ANALYZE on partitioned tables vs on individual partitions

From: Michael Harris <harmic(at)gmail(dot)com>
To: pgsql-general(at)lists(dot)postgresql(dot)org
Subject: ANALYZE on partitioned tables vs on individual partitions
Date: 2024-08-07 04:13:10
Message-ID: CADofcAXVbD0yGp_EaC9chmzsOoSai3jcfBCnyva3j0RRdRvMVA@mail.gmail.com
Views: Raw Message | Whole Thread | Download mbox | Resend email
Thread:
Lists: pgsql-general

Hello Experts,

Our application has a database with a large number of partitioned tables
used to store time series data.

It is partitioned by time: new data is populated into the current
partition, old partitions eventually get dropped, and the partitions in
between are largely static.

I had not realized until recently that the partitioned tables themselves
are not analyzed by the autovacuum processes.
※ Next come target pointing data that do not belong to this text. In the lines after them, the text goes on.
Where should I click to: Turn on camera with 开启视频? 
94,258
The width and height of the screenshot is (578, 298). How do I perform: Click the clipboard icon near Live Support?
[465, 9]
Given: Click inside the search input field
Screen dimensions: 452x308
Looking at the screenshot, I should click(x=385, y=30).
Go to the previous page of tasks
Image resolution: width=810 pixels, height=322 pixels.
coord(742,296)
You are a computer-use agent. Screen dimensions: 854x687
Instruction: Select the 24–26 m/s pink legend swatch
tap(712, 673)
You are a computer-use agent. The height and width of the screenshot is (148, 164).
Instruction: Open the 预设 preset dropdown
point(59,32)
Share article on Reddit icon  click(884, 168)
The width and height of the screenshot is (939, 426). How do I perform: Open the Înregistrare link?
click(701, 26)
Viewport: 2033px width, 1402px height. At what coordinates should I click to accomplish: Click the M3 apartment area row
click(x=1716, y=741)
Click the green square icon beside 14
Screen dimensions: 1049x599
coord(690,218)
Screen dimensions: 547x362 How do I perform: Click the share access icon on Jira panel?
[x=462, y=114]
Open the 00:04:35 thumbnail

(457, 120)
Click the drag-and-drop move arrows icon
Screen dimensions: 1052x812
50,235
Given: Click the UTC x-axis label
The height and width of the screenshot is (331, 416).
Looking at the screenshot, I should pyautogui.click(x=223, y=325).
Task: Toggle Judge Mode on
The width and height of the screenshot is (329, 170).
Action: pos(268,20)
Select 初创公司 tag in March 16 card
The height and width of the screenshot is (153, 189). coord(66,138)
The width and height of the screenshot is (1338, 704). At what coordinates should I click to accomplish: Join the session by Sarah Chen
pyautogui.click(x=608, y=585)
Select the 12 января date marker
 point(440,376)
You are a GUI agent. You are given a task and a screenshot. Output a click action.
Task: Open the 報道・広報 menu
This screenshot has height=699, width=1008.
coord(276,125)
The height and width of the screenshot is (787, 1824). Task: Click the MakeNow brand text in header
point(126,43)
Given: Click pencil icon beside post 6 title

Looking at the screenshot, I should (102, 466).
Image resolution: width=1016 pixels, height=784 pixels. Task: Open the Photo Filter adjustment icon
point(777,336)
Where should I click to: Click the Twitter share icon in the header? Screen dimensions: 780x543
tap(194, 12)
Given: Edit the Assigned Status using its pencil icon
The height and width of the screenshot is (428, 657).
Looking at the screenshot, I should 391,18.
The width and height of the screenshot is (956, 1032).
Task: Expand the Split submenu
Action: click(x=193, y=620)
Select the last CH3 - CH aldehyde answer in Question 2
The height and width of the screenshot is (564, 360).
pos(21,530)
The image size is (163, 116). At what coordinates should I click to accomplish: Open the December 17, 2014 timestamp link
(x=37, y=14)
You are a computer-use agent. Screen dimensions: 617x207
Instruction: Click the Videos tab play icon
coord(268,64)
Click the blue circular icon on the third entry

I am now wondering if we
should be manually analyzing those.

The problem is they are quite enormous and take a long time to analyze - I
tested one yesterday and it took ~30mins, and we have hundreds of them. It
might not be practical to regularly analyze them.

My questions are:

1. What is the consequence of not having good statistics on partitioned
table level, if you do have good statistics on the partition level?

2. Which planning operations rely on partitioned table level statistics?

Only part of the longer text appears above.